Your task is to copy the lines of the data below from the line holding "Task: Confirm the" through the line holding "Task: Tap the signal strength LTE indicator", inclusive, exactly and with nothing added.

======== GIVEN INFORMATION

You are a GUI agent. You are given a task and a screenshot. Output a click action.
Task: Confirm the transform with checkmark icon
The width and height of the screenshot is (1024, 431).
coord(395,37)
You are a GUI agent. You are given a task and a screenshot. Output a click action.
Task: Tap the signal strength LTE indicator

================
======== GIVEN INFORMATION

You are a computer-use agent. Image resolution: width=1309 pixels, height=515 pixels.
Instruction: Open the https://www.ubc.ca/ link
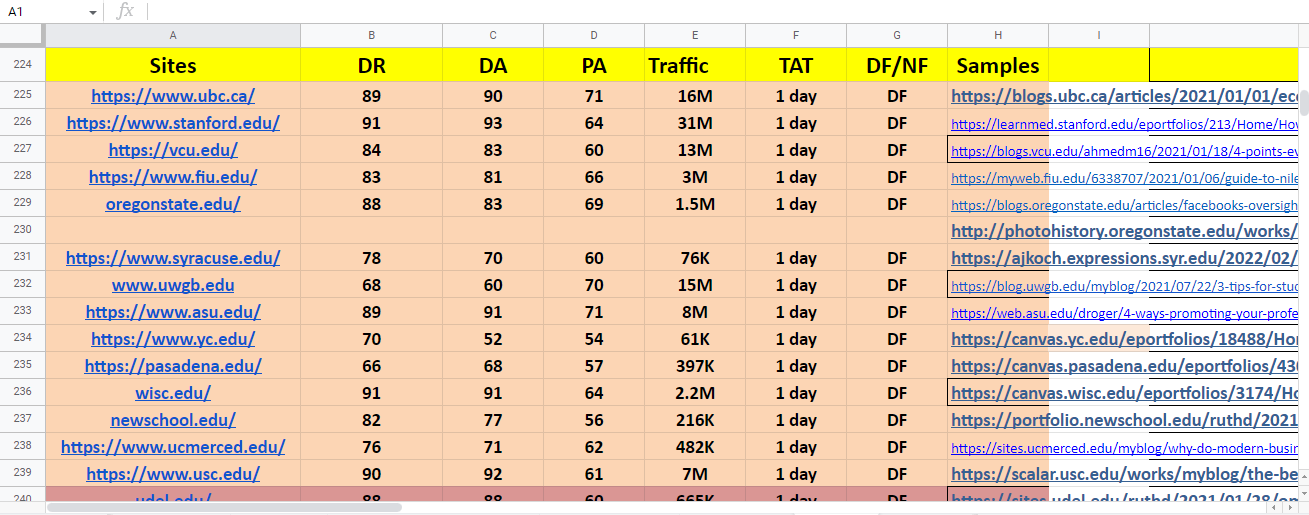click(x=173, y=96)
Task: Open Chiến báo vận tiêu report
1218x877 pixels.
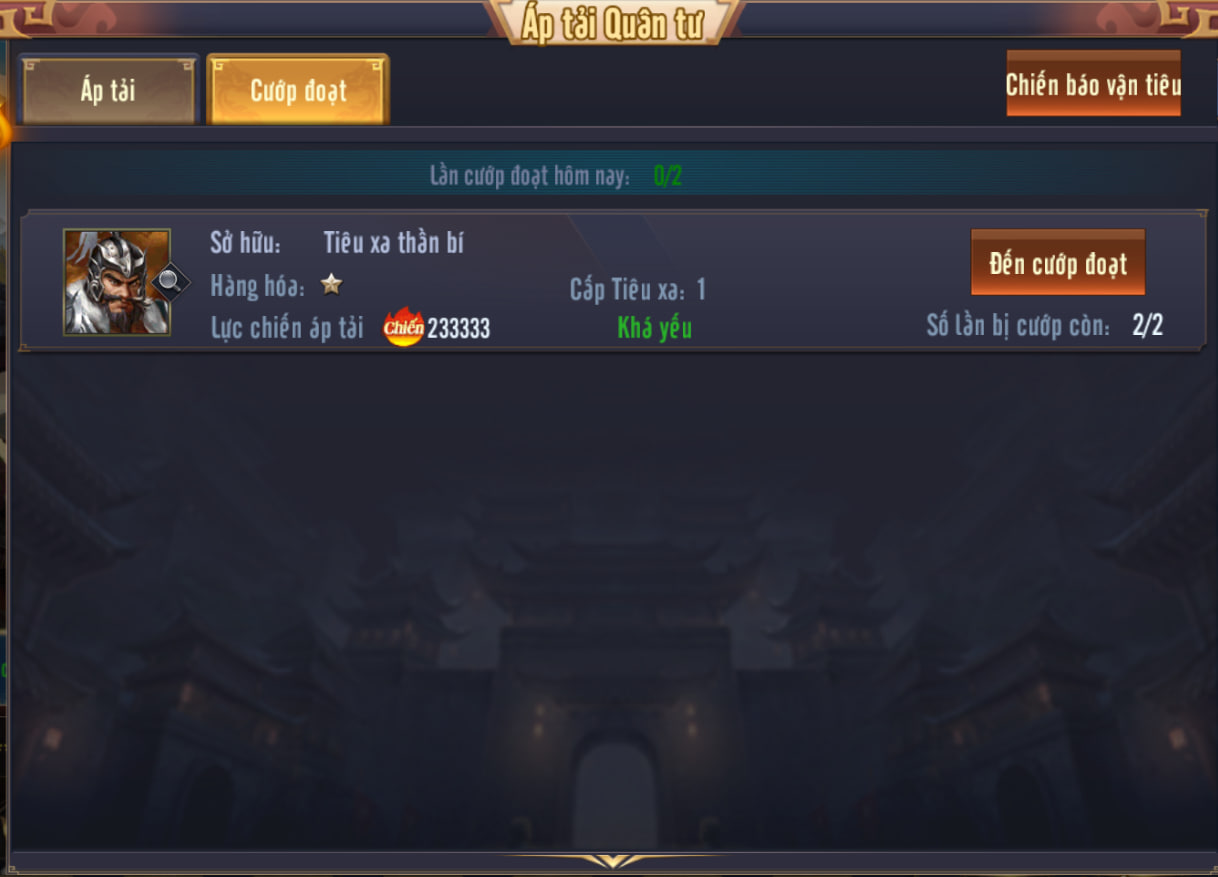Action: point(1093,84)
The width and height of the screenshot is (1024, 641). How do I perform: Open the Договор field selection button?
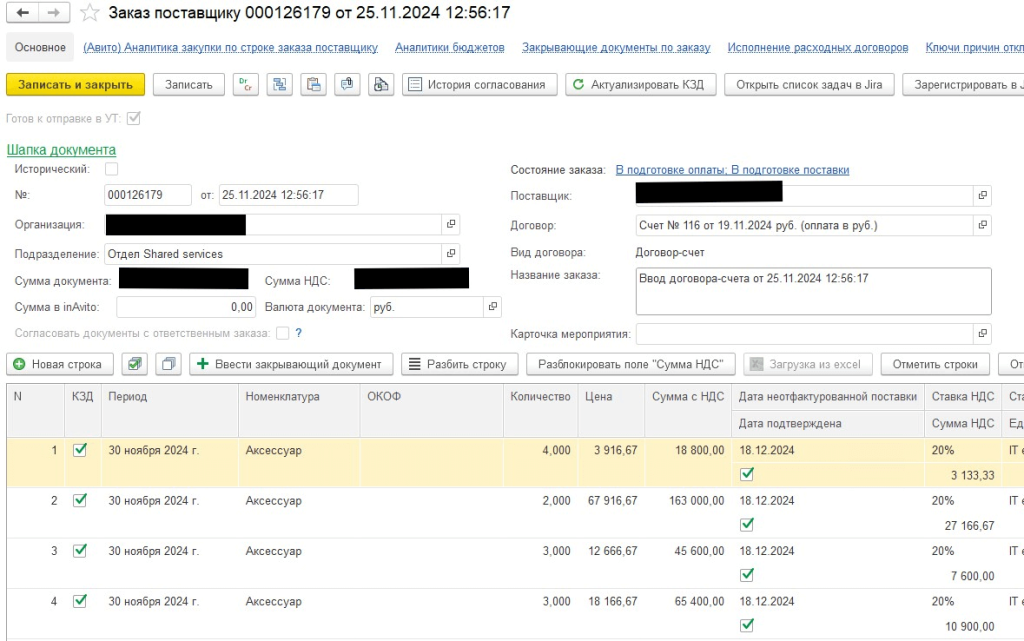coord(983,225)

================

▸ **EXERCISE SOLUTION**:
Task: Confirm the transform with checkmark icon
The width and height of the screenshot is (1024, 431).
coord(395,37)
You are a GUI agent. You are given a task and a screenshot. Output a click action.
Task: Tap the signal strength LTE indicator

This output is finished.